1. Tipos mais comuns de iscas naturais
Os pescadores experientes utilizam uma variedade de iscas naturais conforme o tipo de peixe e o ambiente da pescaria:
-
Minhoca (terra comum, californiana, gigante africana)
-
Camarão (fresco ou vivo)
-
Sardinha e lambari (inteiro, em pedaços ou vivo)
-
Isca de frango, fígado, coração (muito usada em pesqueiros)
-
Insetos (tenébrio, bicho-da-larva, gafanhotos)
-
Massas caseiras (feitas de farinha, fubá, queijo, essências)
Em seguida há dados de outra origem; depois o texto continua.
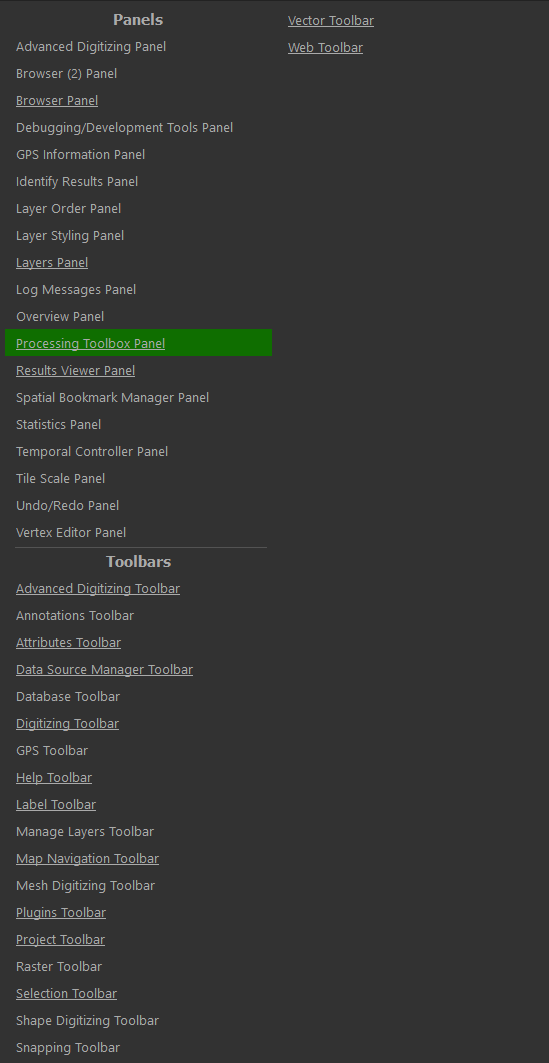The height and width of the screenshot is (1063, 549).
Task: Show the Snapping Toolbar
Action: (x=68, y=1047)
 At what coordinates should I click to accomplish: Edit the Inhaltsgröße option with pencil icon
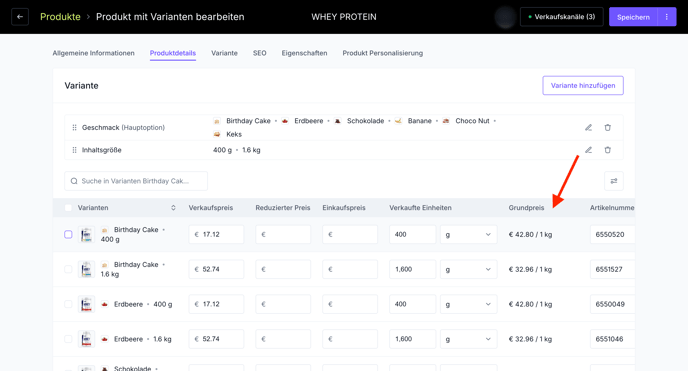pyautogui.click(x=588, y=150)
2. Como preparar iscas naturais
Minhocas:
Mantenha as minhocas em terra úmida, de preferência a mesma terra onde foram coletadas. Pode-se usar uma mistura de terra vegetal com restos de folhas secas. Não molhe demais, senão elas apodrecem.
Camarões frescos:
Descasque se necessário, corte em pedaços e mantenha refrigerado. Se for usá-los vivos, transporte em baldes com água salgada e aeração (bomba de oxigênio simples, usada para aquário).
Lambaris e pequenos peixes:
Devem ser coletados com tarrafa ou vara telescópica e armazenados vivos em viveiros com água oxigenada. Para conservar mortos, limpe o peixe e mantenha no gelo, bem vedado.
Massas caseiras:
As massas devem ter uma consistência firme e homogênea. Use ingredientes que atraiam o peixe pelo cheiro (como baunilha, queijo ralado, essência de banana ou alho). Armazene em potes herméticos na geladeira, por no máximo 5 dias.
3. Como conservar as iscas vivas
Regras básicas reais aplicadas no dia a dia:
-
Evite agitar demais os baldes com iscas vivas no transporte.
-
Use gelo ao redor, mas nunca diretamente sobre as iscas.
-
Em dias quentes, troque a água a cada 2–3 horas.
-
Utilize bombinhas de oxigênio portátil ou aeradores improvisados (pilha ou USB).
-
Deixe os recipientes sempre em sombra e evite contato com o sol direto.